FIFO and LIFO are two inventory value calculation methods. They are very useful because they take into account the fact that production costs and purchase prices fluctuate over time. In other words, you may have stocks of the same item which were purchased at different times and prices. How to account for this in your balancing sheets?
What is FIFO?
FIFO means that oldest inventory items are recorded as sold first. It's also a general rule which dictates that the oldest inventory is moved first.
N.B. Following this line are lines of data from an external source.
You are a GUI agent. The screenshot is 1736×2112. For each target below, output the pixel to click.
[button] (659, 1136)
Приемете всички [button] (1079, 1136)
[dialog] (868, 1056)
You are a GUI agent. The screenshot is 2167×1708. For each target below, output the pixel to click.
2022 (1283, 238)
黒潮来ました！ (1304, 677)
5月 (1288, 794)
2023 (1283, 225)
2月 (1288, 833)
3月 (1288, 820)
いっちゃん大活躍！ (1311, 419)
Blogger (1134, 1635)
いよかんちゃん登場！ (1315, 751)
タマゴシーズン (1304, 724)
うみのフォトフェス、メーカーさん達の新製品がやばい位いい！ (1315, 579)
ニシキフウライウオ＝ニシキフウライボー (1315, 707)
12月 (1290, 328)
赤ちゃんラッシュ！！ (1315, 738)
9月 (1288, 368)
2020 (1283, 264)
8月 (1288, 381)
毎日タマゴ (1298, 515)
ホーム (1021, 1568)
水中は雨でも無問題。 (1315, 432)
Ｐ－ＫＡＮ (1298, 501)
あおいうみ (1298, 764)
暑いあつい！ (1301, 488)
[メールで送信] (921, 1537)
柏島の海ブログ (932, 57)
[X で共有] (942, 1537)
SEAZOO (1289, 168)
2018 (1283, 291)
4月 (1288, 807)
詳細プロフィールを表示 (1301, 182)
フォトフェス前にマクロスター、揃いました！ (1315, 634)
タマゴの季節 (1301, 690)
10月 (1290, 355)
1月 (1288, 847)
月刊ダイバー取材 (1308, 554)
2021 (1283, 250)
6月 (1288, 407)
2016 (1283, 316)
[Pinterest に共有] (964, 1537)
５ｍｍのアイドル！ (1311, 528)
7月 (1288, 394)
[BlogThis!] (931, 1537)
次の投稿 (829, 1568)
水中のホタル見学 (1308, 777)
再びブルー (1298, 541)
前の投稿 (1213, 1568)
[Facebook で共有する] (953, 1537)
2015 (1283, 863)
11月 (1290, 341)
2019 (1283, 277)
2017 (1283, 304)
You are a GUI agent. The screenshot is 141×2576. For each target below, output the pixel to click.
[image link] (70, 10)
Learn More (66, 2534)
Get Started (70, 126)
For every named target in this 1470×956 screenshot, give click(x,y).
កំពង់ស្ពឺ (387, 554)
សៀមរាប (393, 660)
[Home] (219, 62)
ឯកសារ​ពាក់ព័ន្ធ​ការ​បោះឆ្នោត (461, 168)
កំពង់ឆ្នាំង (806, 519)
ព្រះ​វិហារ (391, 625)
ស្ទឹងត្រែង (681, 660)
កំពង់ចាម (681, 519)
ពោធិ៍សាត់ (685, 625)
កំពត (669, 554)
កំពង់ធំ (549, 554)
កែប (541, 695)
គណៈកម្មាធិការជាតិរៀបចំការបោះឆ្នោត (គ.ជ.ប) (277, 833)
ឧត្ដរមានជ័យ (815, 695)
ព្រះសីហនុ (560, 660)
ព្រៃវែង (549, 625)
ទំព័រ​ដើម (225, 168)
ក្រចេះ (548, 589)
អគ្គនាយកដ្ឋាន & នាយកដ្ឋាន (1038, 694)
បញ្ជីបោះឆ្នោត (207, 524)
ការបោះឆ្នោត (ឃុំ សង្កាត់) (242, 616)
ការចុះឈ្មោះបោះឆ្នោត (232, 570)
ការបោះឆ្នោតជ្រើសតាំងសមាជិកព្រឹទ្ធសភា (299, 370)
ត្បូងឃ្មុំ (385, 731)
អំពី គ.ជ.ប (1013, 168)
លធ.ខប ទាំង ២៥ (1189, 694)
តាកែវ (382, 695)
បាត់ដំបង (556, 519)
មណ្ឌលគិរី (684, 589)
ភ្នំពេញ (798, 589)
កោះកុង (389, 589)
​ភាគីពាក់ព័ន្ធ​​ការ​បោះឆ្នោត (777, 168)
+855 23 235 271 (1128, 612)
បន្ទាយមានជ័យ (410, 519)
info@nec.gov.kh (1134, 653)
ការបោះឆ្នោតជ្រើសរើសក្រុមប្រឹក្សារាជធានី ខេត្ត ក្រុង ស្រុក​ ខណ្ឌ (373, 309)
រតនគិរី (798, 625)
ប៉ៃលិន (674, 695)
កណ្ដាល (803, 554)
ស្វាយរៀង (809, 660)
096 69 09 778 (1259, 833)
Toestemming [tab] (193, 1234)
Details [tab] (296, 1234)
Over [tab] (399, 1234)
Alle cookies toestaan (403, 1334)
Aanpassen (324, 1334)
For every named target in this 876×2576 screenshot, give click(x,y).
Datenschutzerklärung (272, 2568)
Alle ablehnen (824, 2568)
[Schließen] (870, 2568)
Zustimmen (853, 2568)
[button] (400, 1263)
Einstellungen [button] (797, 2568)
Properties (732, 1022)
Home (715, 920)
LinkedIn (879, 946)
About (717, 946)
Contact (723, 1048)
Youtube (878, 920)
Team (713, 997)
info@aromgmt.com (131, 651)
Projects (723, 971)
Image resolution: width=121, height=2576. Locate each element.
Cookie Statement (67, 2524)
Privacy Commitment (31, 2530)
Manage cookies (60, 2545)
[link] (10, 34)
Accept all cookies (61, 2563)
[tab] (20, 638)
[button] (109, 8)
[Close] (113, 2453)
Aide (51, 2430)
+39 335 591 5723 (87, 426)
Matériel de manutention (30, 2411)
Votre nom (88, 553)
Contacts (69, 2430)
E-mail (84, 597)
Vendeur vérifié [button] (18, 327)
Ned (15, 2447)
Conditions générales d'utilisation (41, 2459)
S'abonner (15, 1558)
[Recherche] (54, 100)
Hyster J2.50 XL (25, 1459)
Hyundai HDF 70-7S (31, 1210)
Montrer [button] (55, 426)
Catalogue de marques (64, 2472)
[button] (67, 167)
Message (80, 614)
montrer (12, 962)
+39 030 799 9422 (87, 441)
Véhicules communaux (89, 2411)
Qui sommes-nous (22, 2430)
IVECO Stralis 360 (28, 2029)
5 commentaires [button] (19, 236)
FIFO stands for first in, first out. The method can be used for pricing inventoried products and materials. FIFO is also used to determine the value of stock portfolios and investment fund participation units - it helps accountants calculate prices of assets at the time of purchase.
What is LIFO?
LIFO stands for last in, first out - this method involves the pricing and selling of inventory starting with the items that have arrived in your warehouse most recently. According to LIFO, when a product is moved from the warehouse it is reported as bought for the price of your most recent purchase.
In practice most companies prefer to sell old inventory first, which is why LIFO stands in conflict with standard warehouse management. LIFO is mostly useful in periods of inflation and price increases.